» **Excerpt provided**
=======
THEATRE EDUCATOR

George Kendall is a theatre educator, director, actor, and musician with nearly 20 years of teaching experience at the graduate, undergraduate, and high school levels.   George also founded and operated a summer theatre arts school and worked for a theatre company as director/actor/touring manager performing for secondary schools and under served youth groups (e.g., Boys/Girls Club, YMCA) as a community engagement initiative.  Prior to his teaching career, George worked in university administration, arts management at a LORT theatre, and high tech consulting for almost twenty years.  George holds a Bachelor’s degree from the University of Michigan, with concentrations in Theatre and English Literature, a Master’s degree from the Shakespeare Institute at the University of Birmingham (England), and an MFA degree in Shakespeare and Performance from Mary Baldwin University and the American Shakespeare Center.  He is currently chair of the Drama Department at St. Mary’s University in San Antonio, Texas.
=======
» **About this task**
Duplicate the whole theatre educator profile of George Kendall word for word.

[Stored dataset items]
=======
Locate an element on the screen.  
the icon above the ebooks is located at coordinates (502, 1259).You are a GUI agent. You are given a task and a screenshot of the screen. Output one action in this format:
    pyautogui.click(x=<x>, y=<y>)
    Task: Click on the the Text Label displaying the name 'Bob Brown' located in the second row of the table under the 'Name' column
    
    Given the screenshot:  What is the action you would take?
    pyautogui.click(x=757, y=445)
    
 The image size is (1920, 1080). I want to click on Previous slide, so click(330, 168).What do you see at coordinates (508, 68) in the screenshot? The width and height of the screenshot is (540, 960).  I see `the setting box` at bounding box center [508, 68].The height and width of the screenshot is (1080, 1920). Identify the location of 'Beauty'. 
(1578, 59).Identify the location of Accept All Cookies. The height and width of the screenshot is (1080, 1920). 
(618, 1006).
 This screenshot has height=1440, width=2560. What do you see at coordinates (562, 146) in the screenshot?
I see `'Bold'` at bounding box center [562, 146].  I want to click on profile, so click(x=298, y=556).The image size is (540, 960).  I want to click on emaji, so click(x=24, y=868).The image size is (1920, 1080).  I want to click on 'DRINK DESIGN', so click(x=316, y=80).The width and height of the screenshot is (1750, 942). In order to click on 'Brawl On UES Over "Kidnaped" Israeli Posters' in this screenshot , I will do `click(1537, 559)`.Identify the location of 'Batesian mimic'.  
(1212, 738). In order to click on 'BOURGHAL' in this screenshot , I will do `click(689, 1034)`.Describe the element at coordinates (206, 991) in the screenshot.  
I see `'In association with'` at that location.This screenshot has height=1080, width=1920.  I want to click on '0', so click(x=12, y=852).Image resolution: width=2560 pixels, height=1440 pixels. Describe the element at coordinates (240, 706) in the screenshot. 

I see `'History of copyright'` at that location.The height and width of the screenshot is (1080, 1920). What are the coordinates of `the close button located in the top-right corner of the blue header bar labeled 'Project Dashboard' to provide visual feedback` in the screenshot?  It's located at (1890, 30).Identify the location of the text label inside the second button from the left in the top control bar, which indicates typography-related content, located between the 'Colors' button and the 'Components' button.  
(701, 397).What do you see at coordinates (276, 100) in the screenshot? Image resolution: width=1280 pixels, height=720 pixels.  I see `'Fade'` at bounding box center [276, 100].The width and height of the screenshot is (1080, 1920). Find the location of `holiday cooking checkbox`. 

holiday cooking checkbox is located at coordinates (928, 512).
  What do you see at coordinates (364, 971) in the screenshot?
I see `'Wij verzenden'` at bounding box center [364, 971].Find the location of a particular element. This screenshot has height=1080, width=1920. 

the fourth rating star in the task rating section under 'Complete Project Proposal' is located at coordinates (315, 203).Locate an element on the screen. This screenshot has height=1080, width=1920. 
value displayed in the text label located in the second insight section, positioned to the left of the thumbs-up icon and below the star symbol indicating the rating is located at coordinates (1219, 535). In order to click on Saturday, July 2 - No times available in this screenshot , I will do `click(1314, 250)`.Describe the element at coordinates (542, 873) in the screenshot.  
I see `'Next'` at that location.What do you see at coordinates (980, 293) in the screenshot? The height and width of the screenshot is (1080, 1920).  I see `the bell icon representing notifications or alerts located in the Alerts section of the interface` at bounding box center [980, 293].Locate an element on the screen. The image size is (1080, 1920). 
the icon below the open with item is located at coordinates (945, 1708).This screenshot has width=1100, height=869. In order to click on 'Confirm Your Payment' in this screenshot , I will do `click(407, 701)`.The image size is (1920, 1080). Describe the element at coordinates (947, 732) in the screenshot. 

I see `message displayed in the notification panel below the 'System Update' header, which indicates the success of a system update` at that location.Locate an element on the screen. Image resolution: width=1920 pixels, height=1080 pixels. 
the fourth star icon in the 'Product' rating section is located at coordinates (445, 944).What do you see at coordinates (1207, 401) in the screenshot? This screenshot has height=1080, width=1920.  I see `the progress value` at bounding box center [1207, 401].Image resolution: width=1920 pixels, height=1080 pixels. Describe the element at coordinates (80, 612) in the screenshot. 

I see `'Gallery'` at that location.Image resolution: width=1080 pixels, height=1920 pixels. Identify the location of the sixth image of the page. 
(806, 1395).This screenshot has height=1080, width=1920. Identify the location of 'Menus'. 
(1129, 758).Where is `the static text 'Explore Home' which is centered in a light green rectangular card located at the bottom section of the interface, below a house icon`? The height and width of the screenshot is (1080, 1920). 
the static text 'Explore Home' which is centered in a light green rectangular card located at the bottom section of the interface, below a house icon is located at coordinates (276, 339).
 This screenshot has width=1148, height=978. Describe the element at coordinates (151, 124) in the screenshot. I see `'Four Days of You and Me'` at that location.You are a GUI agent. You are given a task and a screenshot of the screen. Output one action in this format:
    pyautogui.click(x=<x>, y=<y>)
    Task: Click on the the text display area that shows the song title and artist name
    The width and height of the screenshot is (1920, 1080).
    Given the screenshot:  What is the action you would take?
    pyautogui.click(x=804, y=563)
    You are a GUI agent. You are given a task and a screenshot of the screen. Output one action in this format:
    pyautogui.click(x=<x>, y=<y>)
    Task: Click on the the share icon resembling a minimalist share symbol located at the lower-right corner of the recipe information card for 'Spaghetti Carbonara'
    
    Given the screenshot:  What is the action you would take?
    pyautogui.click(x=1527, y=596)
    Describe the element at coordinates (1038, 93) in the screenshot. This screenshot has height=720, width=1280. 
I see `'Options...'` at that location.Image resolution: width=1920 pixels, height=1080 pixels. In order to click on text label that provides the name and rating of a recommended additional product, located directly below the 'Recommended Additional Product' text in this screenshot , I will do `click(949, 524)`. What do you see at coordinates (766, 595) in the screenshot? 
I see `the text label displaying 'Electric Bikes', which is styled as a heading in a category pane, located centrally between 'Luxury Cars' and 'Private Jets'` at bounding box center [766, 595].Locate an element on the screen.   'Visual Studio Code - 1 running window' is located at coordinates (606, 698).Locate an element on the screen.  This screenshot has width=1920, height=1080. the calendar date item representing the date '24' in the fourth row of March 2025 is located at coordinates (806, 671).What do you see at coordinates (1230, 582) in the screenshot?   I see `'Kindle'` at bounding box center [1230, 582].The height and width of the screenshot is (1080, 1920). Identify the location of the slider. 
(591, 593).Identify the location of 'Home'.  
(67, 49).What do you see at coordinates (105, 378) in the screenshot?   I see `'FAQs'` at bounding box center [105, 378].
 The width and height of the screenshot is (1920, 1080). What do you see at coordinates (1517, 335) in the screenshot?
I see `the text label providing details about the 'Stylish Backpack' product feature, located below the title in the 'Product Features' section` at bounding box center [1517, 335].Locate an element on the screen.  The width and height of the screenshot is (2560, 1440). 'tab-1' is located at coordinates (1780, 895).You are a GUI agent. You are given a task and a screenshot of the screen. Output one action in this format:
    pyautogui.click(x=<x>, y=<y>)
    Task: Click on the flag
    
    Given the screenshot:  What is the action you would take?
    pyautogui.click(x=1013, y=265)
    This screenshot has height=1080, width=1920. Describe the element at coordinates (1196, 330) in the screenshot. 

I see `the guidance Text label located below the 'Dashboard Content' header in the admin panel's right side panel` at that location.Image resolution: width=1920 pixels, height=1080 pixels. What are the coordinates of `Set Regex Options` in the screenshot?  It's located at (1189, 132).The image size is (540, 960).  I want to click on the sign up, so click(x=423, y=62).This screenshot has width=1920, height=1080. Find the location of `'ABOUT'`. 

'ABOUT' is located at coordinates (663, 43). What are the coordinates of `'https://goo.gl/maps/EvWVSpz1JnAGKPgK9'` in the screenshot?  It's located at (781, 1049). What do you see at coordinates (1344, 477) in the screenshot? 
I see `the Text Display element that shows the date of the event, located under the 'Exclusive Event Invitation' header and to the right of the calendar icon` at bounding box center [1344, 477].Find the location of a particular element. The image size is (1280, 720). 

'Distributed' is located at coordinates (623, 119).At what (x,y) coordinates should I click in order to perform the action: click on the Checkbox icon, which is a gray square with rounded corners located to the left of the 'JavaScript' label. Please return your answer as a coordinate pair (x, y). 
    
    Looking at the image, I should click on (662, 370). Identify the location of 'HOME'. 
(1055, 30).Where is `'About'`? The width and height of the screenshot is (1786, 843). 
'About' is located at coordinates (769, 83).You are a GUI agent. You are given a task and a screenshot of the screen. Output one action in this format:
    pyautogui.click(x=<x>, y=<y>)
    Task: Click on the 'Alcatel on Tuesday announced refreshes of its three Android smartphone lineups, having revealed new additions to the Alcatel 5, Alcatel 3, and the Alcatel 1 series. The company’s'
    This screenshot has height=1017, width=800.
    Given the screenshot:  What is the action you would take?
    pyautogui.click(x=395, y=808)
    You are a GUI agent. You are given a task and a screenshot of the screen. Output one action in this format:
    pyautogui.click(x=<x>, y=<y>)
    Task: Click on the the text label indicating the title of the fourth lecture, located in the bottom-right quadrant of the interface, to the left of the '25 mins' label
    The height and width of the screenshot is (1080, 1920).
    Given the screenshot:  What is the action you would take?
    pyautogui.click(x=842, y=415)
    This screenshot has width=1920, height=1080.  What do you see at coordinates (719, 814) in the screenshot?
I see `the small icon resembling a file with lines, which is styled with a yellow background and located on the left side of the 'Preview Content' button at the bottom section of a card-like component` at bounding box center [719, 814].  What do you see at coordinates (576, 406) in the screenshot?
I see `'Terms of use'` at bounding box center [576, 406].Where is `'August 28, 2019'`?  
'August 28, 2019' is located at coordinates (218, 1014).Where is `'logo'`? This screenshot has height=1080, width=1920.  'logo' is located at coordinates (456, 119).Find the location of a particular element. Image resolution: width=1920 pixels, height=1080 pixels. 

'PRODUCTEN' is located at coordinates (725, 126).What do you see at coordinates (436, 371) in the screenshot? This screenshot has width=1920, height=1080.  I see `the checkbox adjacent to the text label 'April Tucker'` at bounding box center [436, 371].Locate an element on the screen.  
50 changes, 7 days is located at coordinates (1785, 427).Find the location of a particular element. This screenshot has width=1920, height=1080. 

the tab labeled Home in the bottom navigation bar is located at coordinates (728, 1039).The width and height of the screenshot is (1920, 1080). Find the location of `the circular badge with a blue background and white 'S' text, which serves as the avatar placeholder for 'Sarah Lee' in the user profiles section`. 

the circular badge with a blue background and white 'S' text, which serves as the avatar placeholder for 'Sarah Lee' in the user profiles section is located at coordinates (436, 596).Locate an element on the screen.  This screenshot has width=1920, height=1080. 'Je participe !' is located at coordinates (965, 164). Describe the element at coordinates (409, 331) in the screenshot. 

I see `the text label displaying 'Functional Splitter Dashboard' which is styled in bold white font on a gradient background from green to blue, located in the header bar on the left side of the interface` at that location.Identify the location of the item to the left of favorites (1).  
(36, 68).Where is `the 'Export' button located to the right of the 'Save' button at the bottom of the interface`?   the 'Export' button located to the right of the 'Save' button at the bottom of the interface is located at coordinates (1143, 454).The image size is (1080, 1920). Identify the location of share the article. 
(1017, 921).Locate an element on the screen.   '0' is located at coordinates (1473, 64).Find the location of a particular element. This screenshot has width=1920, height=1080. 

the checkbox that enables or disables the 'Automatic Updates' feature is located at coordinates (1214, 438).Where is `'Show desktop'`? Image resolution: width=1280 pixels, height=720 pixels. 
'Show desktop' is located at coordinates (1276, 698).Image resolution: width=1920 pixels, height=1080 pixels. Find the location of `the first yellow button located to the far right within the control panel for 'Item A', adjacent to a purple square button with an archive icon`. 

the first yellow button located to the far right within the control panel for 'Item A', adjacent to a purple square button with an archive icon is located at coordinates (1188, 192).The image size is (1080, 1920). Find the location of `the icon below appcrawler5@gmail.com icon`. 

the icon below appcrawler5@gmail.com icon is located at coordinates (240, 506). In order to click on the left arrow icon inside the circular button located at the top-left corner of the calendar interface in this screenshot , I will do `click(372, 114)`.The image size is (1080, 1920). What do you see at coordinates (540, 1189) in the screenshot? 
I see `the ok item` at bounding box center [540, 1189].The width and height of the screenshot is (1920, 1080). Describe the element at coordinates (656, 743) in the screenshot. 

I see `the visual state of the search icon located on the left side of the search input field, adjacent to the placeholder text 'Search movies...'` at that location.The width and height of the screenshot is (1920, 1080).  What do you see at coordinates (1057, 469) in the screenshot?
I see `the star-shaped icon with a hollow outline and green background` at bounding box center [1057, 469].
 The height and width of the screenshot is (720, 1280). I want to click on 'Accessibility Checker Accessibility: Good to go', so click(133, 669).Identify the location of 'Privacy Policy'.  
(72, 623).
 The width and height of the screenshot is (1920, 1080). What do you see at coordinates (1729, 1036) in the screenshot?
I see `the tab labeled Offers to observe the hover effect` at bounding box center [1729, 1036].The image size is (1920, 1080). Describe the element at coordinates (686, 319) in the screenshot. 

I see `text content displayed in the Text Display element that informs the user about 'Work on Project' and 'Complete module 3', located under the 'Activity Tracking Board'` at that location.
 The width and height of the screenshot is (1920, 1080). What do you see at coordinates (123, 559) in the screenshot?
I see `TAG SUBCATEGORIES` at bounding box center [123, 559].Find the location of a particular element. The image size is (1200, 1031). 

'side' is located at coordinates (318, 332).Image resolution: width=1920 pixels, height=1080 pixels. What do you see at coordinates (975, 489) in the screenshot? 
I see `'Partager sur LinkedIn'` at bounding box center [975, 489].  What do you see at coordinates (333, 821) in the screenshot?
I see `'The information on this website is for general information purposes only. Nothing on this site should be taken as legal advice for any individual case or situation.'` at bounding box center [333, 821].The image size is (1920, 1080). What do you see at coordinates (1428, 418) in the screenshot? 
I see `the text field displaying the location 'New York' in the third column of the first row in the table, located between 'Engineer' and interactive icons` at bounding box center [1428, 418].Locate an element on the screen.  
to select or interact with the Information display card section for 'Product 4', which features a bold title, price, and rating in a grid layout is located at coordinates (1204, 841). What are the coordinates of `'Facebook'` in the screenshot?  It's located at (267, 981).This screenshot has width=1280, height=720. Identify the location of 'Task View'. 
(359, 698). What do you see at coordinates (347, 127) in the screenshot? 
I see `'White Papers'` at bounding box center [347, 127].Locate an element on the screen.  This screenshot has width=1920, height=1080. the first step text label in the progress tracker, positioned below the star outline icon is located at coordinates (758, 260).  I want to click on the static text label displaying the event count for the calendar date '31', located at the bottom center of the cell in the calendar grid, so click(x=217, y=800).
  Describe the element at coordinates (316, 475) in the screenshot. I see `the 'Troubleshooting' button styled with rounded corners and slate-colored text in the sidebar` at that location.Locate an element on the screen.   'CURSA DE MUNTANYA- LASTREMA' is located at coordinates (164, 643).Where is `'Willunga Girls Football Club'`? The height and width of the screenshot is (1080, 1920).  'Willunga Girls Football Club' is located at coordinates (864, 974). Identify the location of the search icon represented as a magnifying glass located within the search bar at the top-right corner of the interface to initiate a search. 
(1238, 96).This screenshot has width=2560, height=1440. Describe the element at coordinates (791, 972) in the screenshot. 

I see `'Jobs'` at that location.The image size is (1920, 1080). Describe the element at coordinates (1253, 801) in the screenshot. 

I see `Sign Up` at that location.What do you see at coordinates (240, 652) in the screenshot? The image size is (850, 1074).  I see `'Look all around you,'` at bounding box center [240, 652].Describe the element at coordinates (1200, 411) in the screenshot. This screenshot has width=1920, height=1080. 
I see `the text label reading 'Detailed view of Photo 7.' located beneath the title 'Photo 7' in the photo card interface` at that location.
=======
» **Response to this task**
THEATRE EDUCATOR

George Kendall is a theatre educator, director, actor, and musician with nearly 20 years of teaching experience at the graduate, undergraduate, and high school levels.   George also founded and operated a summer theatre arts school and worked for a theatre company as director/actor/touring manager performing for secondary schools and under served youth groups (e.g., Boys/Girls Club, YMCA) as a community engagement initiative.  Prior to his teaching career, George worked in university administration, arts management at a LORT theatre, and high tech consulting for almost twenty years.  George holds a Bachelor’s degree from the University of Michigan, with concentrations in Theatre and English Literature, a Master’s degree from the Shakespeare Institute at the University of Birmingham (England), and an MFA degree in Shakespeare and Performance from Mary Baldwin University and the American Shakespeare Center.  He is currently chair of the Drama Department at St. Mary’s University in San Antonio, Texas.